Para tanto é preciso, antes de tudo, lembrar que nosso poeta só escrevia sobre o que estava de seu lado amigos, família, geografia da cidade, admirações literárias, mitologia, por aí. Nada, nele, era por acaso. Em outros escritores poderia ser algo secundário a tabacaria, o café, a praça, uma loja qualquer em que a cena se passasse. Algum espaço, banal, escolhido sem maiores preocupações. Já com Pessoa, não. Vênia para confessar que o livro que escrevi sobre ele (Fernando Pessoa, uma quase autobiografia, Ed. Record, depois também publicado em mais 12 países) começou, de verdade, no momento mágico em que descobri isso.

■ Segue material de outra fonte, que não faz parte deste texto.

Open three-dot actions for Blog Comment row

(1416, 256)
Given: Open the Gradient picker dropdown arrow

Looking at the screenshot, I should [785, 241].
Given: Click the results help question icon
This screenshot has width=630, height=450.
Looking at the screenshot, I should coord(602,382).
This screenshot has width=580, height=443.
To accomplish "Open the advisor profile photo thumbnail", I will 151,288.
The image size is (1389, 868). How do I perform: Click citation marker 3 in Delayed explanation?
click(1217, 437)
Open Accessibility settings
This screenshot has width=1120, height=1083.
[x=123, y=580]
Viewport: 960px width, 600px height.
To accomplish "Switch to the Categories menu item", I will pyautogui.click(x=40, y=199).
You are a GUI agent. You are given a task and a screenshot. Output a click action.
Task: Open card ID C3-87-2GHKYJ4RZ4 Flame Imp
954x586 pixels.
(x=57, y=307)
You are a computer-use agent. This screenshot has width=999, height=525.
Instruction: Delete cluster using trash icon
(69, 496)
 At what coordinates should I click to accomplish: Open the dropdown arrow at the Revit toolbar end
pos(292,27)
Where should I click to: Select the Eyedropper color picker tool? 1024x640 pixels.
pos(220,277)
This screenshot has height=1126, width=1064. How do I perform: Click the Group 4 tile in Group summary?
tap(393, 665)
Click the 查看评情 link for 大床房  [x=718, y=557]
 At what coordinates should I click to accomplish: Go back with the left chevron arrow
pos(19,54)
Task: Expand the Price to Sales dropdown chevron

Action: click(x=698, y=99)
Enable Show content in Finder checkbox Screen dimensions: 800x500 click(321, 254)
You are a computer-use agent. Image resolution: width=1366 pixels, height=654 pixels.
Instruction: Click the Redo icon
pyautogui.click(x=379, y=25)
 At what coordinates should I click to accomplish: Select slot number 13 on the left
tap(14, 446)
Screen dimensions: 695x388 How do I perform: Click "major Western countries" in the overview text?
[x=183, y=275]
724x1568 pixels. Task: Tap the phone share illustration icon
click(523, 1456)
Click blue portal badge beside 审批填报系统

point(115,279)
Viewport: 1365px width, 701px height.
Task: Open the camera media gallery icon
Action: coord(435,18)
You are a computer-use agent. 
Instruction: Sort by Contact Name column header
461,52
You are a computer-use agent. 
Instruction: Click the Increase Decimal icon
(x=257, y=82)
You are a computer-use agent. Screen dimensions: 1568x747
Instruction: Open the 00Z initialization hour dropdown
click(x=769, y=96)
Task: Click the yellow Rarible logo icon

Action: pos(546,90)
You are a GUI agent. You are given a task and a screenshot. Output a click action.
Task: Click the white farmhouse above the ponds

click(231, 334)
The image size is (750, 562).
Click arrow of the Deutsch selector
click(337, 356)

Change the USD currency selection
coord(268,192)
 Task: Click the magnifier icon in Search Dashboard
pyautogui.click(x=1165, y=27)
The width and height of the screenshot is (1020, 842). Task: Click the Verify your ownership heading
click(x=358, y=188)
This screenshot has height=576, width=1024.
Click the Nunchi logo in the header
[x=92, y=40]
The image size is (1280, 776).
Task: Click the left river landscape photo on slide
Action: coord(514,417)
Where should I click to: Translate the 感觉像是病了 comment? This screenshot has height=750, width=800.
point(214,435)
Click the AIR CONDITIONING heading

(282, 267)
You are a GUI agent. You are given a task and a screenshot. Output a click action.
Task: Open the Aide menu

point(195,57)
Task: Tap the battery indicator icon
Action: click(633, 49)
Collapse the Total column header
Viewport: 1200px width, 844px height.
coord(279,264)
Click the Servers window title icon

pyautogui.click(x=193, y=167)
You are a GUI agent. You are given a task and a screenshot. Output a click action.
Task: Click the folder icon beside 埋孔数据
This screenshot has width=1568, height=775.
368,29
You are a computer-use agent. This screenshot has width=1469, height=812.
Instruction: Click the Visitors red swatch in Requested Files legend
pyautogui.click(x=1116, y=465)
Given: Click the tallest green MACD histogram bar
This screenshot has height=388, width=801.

Então reli as 27.543 páginas que deixou na sua Arca, mais os muitos esparsos, no total quase 30 mil; e sabia quando escreveu cada uma delas, qual a razão que o levou a fazer isso, em quem pensava. Como se Pessoa deixasse, em tudo que escrevia, rastros de sua própria vida. Sabia então, sem dúvida possível, que existia mesmo essa tabacaria da Tabacaria. Mas qual seria?, eis a questão.

Para alguns biógrafos, tratava-se da Tabacaria Costa, ainda hoje funcionando na Rua Áurea, 295 por lá, quase sempre, comprar tabacos. Segundo outros, seria a Casa Havaneza do Chiado, na Rua Garrett, 124-134, dedicada ao comércio de cigarros por miúdo, outros artigos para fumadores, jornais, lotaria. O que faz sentido por ser vizinha, parede com parede, da Brasileira (do Chiado, não a do Rossio), onde ia (quase) todos os dias para encontrar seu grupo de amigos.

Para outros, ainda, seria a Leitaria Acadêmica, destinada a comércio e venda de leite, laticínios, pastelarias, vinhos, engarrafados e a miúdo, frutaria, águas minerais etc. Neste caso, uma impossibilidade absoluta, por ter sido inaugurada só em 1º de janeiro de 1938, quando Pessoa já estava morto. Opiniões dadas, todas, sem nenhuma forte histórica.

Versão mais comum, entre autores, é que seria A Morgadinha, situada em Campo do Ourique, na Rua Silva Carvalho 13/15, esquina com Coelho da Rocha a rua em que morava Pessoa, no número 16, quando foi escrito a Tabacaria. Por se tratar do único local, próximo a seu edifício, em que se podia comprar tabacos. A ideia de que tenha sido mesmo ela se baseia no próprio poema, situando a tabacaria em frente a suas janelas.

Janelas do meu quarto,

Do meu quarto de um dos milhões do mundo

que ninguém sabe quem é

(E se soubessem quem é, o que saberiam?).

Mas também essa hipótese não se sustenta. Primeiro porque o quarto de Pessoa, à época em que escreveu esses versos, não tinha janela nenhuma. Sendo único assim, com vista para a rua, o destinado aos sobrinhos. Uma informação que me foi dada pela própria Manuela Nogueira, com toda a autoridade de ser uma das duas crianças (a outra era seu irmão João Miguel) que dormia nesse quarto da frente. E também por António Manuel Rodrigues de Seixas, filho do barbeiro Manassés, que (quase sempre) acompanhava o pai quando ia fazer diariamente a barba de Pessoa, no seu quarto.

O apartamento foi mais tarde inteiramente destruído, por dentro, nas reformas para a ambientação da hoje Casa Fernando Pessoa. Sem mais registros do passado, pois. Mas a planta que desenhou esse filho do barbeiro Manassés, em minha frente, começava com a sala de jantar e o quarto destinado às crianças, ambos com janelas; depois, em um corredor, o quarto da irmã Teca, bem espaçoso; e, só então, o de Pessoa. Pequeno, como de um empregado, escuro, quente, deprimente, segundo seu testemunho. E sem janela nenhuma.